Lundquist’s project is one of the latest. Due to the complexity of the intersecting processes that drive sublimation, the team set up more than 100 instruments in an alpine meadow just south of Gothic known as Kettle Ponds.

“No one’s ever done it right before,” Lundquist said. “And so we are trying our very best to measure absolutely everything.”

Throughout the winter, the menagerie of equipment quietly recorded data every second of the day—measurements that would give the team a snapshot of the snow’s history. A device called a sonic anemometer measured wind speed, while others recorded the temperature and humidity at various altitudes. Instruments known as snow pillows measured moisture content, and a laser imaging system called lidar created a detailed map of the snow’s surface.

From January to March, the three coldest months of the year, Daniel Hogan and Eli Schwat, graduate students who work under Lundquist at the University of Washington, skied from their snow-covered cabin in Gothic to Kettle Ponds to monitor the ever-changing snowpack.

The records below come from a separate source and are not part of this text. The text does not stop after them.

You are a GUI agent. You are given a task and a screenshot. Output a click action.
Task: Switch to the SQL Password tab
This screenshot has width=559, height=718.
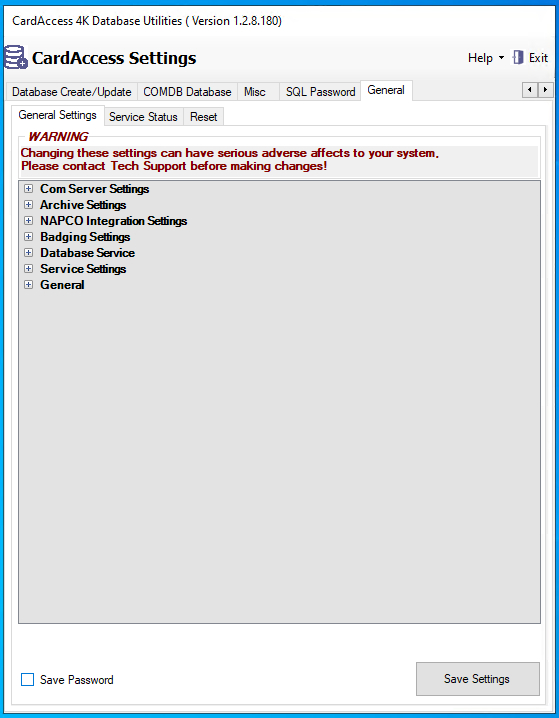pos(320,92)
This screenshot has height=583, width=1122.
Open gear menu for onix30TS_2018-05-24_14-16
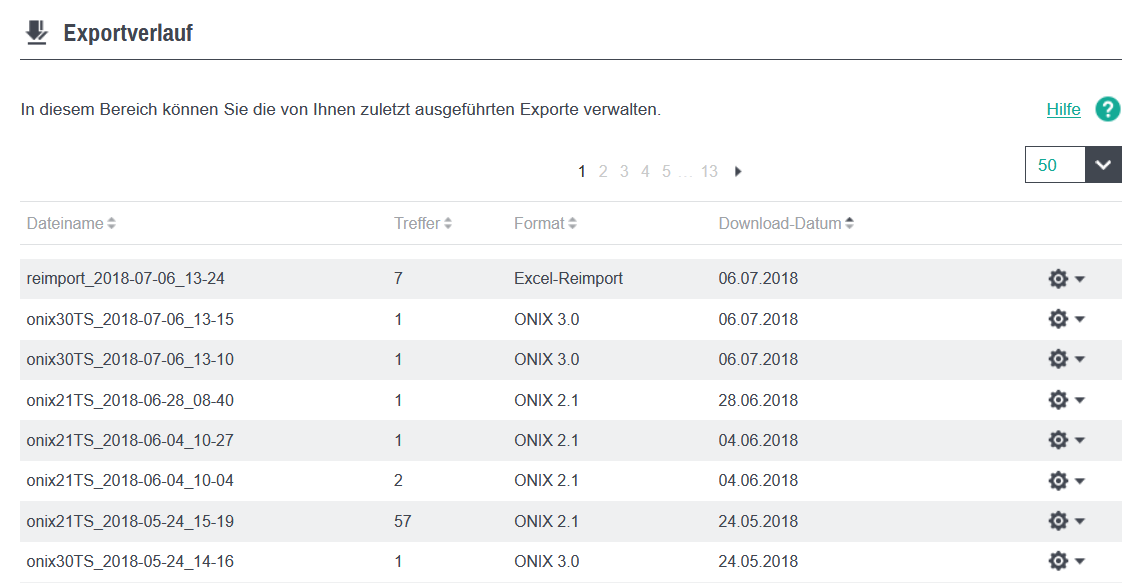[1065, 562]
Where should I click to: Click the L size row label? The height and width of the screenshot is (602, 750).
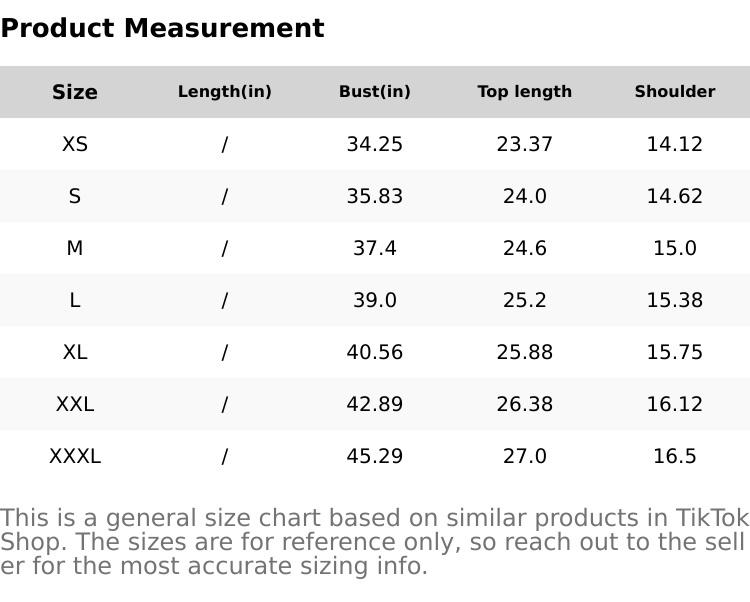pyautogui.click(x=75, y=300)
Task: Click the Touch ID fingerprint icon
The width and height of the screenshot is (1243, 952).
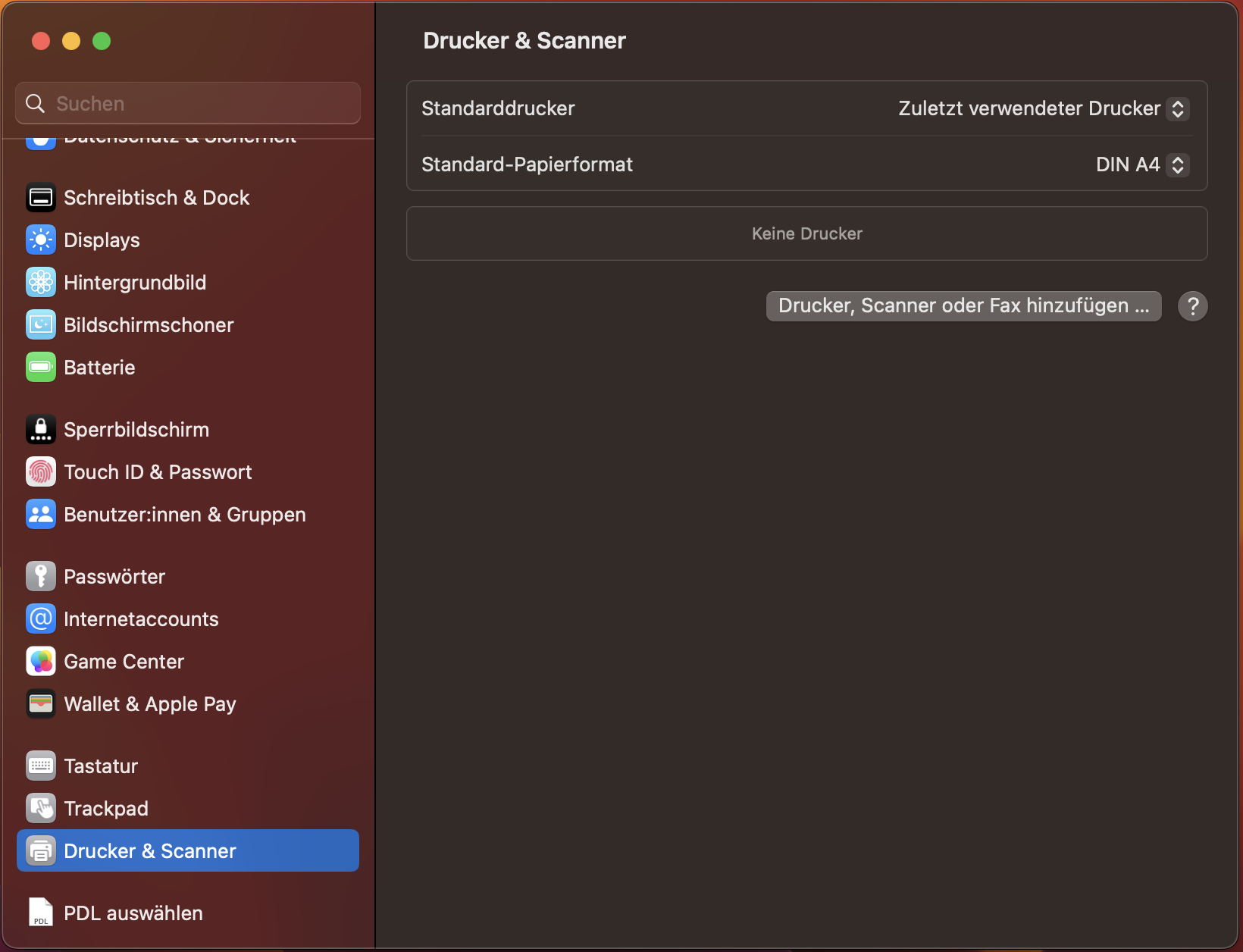Action: pyautogui.click(x=41, y=472)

Their skis were fitted with skins, a special fabric that sticks to skis so they can better grip the snow. The two men crunched against the ground as they made their near-daily trek out to the site, sleds full of gear in tow. It was a chilly day in March, but the searing reflection of the snow made it feel warmer than it was. When Hogan and Schwat arrived, they dug a pit into the snow’s surface, right outside the canopy of humming instrumentation.

The pair carefully recorded the temperature and density of the snow inside. A special magnifying glass revealed the structure of individual snowflakes, some of them from recent storms and others, found deeper in the pit, from weeks or even months before. All of these factors can contribute to how vulnerable the snowpack is to sublimation.

This would be just one of many pits dug as snow continued to blanket the valley. If all of the measurements the team takes over a winter are like a book, a snow pit is just a single page, Hogan said.

“Together, that gives you the whole winter story,” he said, standing inside one of the pits he was studying. Just the top of his head stuck out of the snowpit as he examined its layers.

Lundquist’s team began analyzing the data they collected long before the snow began to melt.

They hope it will one day give water managers a better understanding of how much sublimation eats into the region’s water budget—helping them make more accurate predictions for what is likely to be an even hotter, and drier, future.